The sun is setting earlier and the air is getting cooler, which means just one thing: It’s about time to be heading back to school. Have you made your shopping list yet?
These days, most teachers send a list of supplies that students need for the coming year. For frugal shoppers, these lists can seem lengthy — and sometimes pretty picky when you’re hoping to score some bargains on the basics.
Still, you can make the most of your back-to-school shopping budget if you make good choices while you’re out and about. Here’s what to look for in pens, paper and more.
Buy at the Big Box, Not at an Office Supply Store
First things first: Where you shop for school supplies is just as important as what you buy. In nearly every case, big box stores like Walmart and Target are the big winners when it comes to offering deals on school supplies. This is largely because they want to get you in the door with enticements like notebooks for 50 cents so you’ll stick around and splurge on some bigger ticket items that they also sell. To make the most of the savings, shop with a list and stick to the plan by staying firmly planted in the seasonal aisle.
Sure, a dedicated office supply store like Staples will also offer sales, but they usually don’t hold a candle to the big savings at Walmart. If you have very specific needs, you might want to check it out, but Staples is really geared toward adults who have money to blow on business expenses that they’ll either write off or be reimbursed for.
Buy Wooden Pencils, Not Mechanical Pencils
In general, wooden pencils are cheaper than mechanical ones, costing as little as 13 cents apiece compared to 22 cents apiece for mechanical ones. For kids who have trouble holding on to their supplies without losing them, you definitely want to get the cheapest possible solution here. A standard No. 2 pencil is also more environmentally friendly than a plastic model that will end up in a landfill sooner rather than later.
The trouble with mechanical pencils is that they need to be refilled with lead, which you have to buy separately. This may happen more often than you think, since young writers tend to apply a lot of pressure and will snap the lead easily and often. They can also be frustrating when the pencils jam, leaving your kid high and dry without an important tool.

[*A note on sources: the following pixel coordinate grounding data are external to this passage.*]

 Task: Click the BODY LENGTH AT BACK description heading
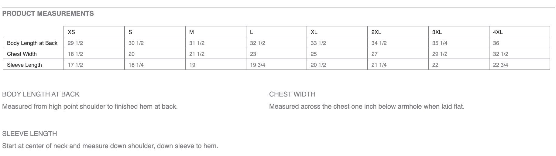point(41,94)
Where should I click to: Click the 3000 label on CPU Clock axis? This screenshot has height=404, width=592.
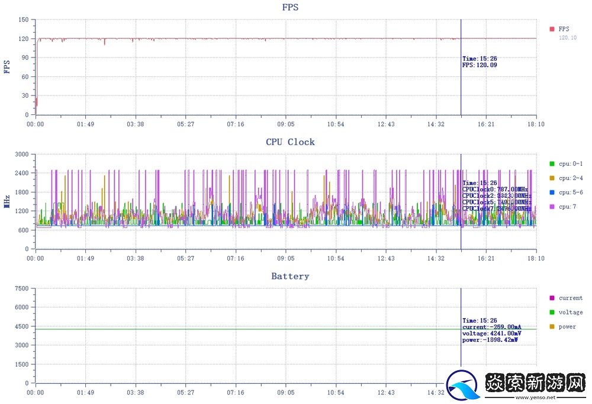(x=21, y=154)
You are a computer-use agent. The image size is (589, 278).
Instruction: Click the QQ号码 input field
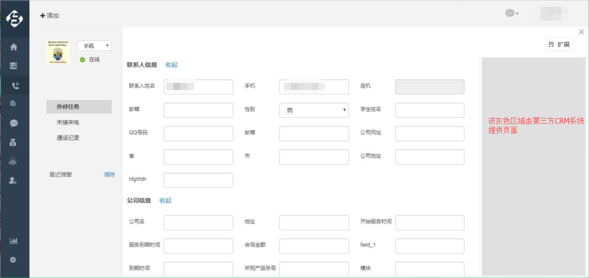[198, 133]
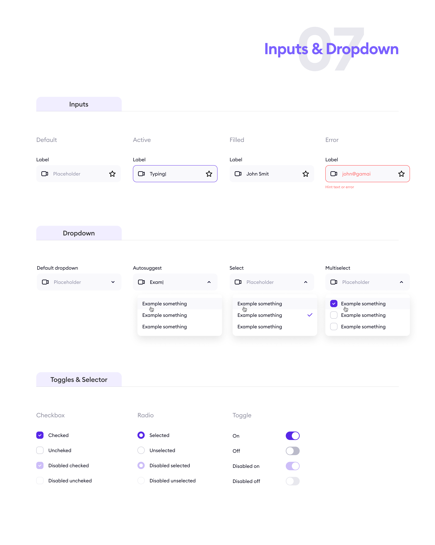Click the camera icon in the Multiselect field

click(x=334, y=282)
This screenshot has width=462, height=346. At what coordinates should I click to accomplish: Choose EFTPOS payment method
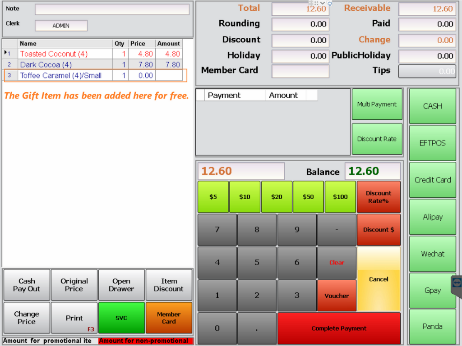(x=432, y=143)
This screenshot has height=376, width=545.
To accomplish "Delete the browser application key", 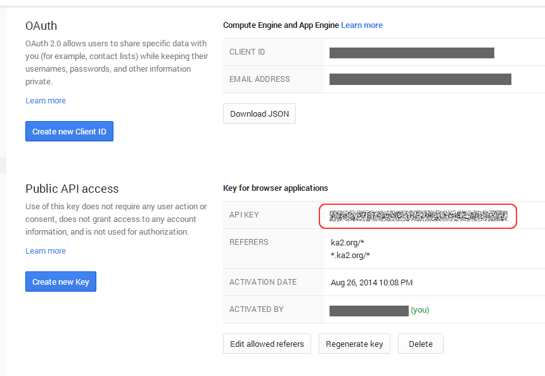I will coord(420,344).
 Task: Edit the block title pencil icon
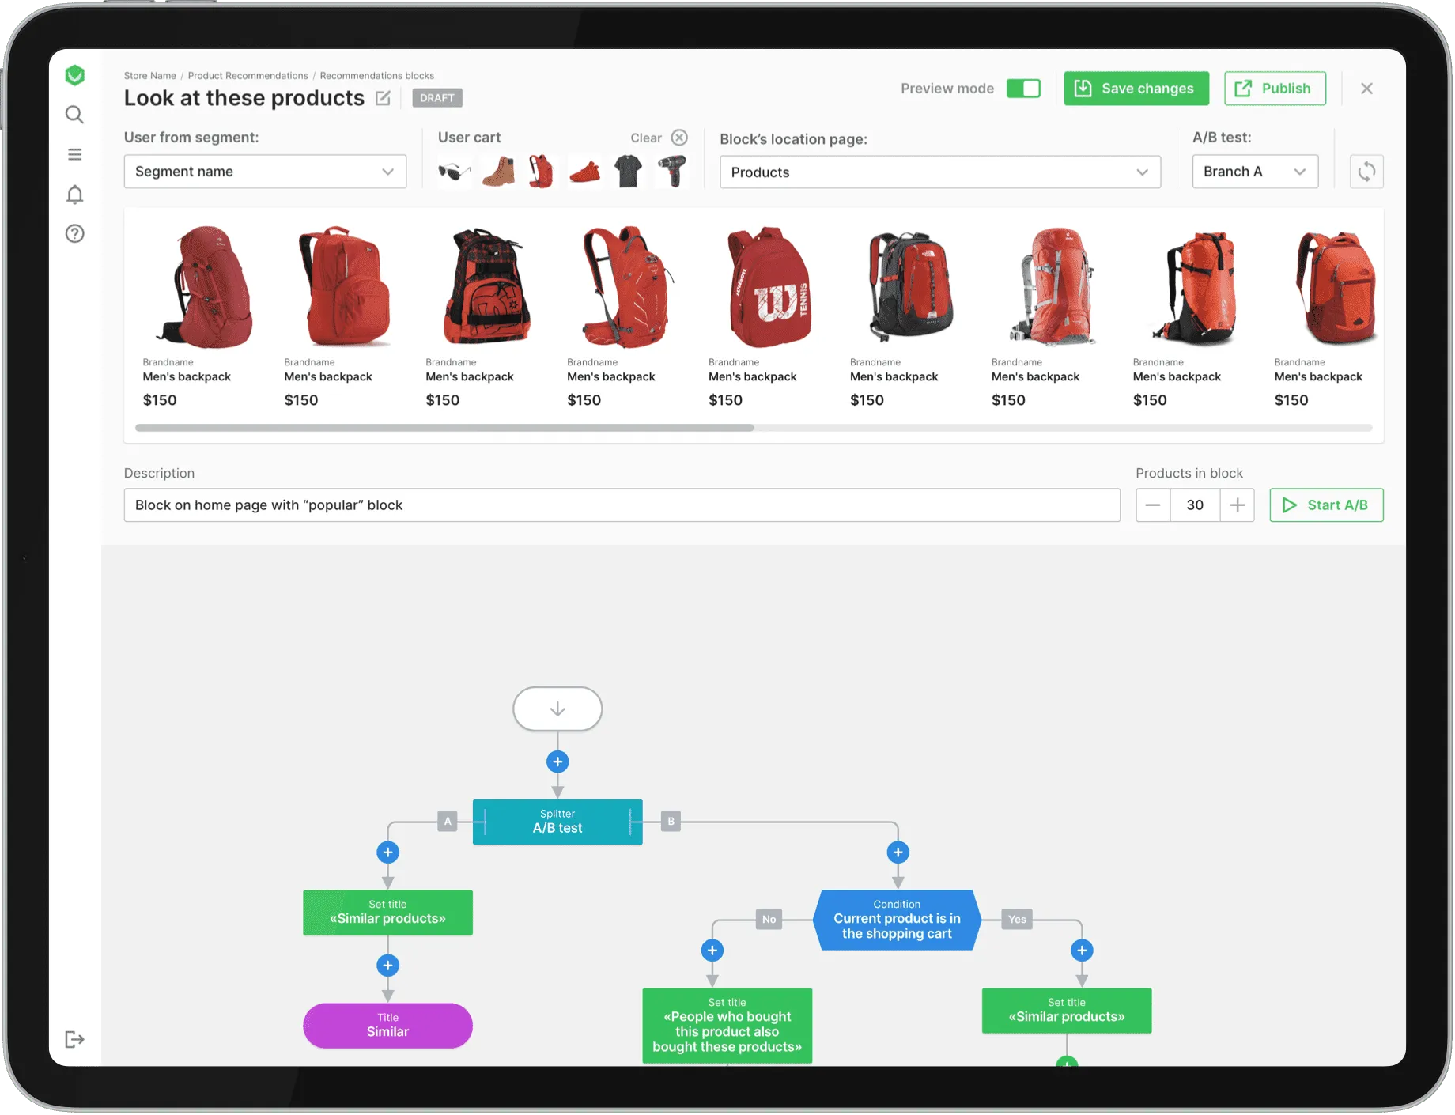pyautogui.click(x=383, y=98)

Buy an Accordion Folder, Not Binders
An expandable accordion folder with dividers is a great out-of-the-box solution for organizing notes and handouts for multiple subjects. It stays flat when it’s empty so it fits easily into a backpack, and it helps your child stay organized by keeping all subjects in a single location — no worries about leaving the binder you needed at school by mistake. They can be had for about $6 or $7, whereas you could easily spend $10 or $20 on five binders.